Abstract:
Diabetes, caused by a rise in blood glucose levels, can be detected using a variety of instruments that analyze blood
samples. Heart attacks and kidney failure are among the serious complications that can arise from untreated diabetes. Consequently,
the field of detecting and evaluating gestational diabetes requires more robust research and better learning models. The information
system for detecting diabetes in this study is based on machine learning (ML) algorithms. In the study, various machine learning
techniques are discussed, including Decision Trees (DT), Random Forest (RF), Logistic Regression (LR), Extreme Gradient
Boosting (XGBoost), and K-Nearest Neighbors (K-NN). The data was collected from the Iraqi society, mainly from the laboratory of
Medical City Hospital and the Specialises Centre for Endocrinology and Diabetes-Al-Kindy Teaching Hospital.
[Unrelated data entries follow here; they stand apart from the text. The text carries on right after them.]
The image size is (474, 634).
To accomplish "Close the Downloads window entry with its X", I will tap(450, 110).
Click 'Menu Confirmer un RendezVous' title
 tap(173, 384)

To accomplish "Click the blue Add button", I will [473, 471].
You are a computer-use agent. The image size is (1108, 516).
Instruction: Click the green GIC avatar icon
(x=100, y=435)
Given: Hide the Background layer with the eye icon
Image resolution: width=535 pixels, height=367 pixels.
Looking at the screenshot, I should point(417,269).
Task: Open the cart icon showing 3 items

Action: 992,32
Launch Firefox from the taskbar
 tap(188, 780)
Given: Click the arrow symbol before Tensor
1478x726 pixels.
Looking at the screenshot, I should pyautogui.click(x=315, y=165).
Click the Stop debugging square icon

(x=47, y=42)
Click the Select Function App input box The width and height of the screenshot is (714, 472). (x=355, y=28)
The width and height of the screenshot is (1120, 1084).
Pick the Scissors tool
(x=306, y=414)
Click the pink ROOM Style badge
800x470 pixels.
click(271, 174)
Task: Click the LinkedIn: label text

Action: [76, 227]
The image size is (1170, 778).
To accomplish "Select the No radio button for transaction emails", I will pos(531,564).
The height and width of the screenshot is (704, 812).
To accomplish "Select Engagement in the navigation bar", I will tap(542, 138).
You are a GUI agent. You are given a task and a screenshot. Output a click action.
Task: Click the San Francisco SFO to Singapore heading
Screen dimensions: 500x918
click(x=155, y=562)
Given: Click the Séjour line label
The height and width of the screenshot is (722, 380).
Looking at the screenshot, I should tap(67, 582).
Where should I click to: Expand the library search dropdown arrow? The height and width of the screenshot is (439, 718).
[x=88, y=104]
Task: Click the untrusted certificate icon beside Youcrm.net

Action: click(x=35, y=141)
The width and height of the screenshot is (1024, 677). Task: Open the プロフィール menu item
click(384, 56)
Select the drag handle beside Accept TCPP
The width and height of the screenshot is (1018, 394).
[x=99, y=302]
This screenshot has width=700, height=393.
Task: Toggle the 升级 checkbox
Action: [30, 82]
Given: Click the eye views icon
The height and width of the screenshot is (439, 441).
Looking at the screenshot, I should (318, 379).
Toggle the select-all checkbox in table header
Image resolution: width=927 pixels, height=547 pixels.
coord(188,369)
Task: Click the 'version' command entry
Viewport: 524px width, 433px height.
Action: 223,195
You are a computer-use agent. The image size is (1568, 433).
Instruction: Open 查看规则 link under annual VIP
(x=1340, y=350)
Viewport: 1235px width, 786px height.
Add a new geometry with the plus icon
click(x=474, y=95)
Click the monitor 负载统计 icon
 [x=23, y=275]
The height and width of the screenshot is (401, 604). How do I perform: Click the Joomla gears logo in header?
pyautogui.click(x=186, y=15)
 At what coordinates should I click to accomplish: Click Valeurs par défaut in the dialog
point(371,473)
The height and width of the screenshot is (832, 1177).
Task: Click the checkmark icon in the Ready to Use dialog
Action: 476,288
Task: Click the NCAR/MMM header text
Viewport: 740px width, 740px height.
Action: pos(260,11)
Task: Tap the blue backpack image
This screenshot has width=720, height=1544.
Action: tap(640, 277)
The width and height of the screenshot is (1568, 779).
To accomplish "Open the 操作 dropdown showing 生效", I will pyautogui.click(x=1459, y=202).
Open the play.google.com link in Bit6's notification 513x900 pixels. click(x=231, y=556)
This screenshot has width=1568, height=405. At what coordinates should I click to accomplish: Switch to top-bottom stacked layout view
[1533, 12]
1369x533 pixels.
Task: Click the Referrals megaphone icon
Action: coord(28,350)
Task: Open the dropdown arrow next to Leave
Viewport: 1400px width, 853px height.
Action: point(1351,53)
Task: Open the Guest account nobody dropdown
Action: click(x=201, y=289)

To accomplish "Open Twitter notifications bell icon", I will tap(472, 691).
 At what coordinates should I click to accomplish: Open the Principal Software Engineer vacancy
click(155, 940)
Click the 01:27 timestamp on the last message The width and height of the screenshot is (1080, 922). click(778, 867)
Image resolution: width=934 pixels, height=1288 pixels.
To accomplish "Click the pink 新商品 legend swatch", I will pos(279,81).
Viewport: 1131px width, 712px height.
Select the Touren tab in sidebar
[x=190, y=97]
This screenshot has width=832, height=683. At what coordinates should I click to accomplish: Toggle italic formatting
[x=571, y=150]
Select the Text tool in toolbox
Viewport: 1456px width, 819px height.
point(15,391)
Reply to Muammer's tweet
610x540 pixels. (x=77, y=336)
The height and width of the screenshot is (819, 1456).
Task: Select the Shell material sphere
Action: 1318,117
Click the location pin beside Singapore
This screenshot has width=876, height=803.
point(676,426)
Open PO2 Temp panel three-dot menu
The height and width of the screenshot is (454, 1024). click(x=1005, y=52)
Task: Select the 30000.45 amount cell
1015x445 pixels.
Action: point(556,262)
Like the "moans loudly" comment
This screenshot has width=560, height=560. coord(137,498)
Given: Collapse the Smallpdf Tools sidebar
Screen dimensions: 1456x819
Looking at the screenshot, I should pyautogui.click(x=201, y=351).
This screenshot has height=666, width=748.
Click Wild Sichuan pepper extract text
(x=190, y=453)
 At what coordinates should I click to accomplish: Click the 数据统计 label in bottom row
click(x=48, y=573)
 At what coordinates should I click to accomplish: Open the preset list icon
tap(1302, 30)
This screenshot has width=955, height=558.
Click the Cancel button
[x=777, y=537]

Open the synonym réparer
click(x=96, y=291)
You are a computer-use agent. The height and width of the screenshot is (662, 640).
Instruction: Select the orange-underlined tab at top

On the basis of the
Recursive Feature Elimination approach, research has been done to enhance the prediction index. The performances of all five
algorithms are evaluated on the various measures like the Precision, Accuracy, F-Measure, Recall, Cohen Kappa, and AUC.
Accuracy is measured over correctly and incorrectly classified instances. The Results obtained show XGBoost outperforms with the
highest accuracy of 98% comparatively other algorithms. This study's findings can be inform a program for screening potential
diabetes patients.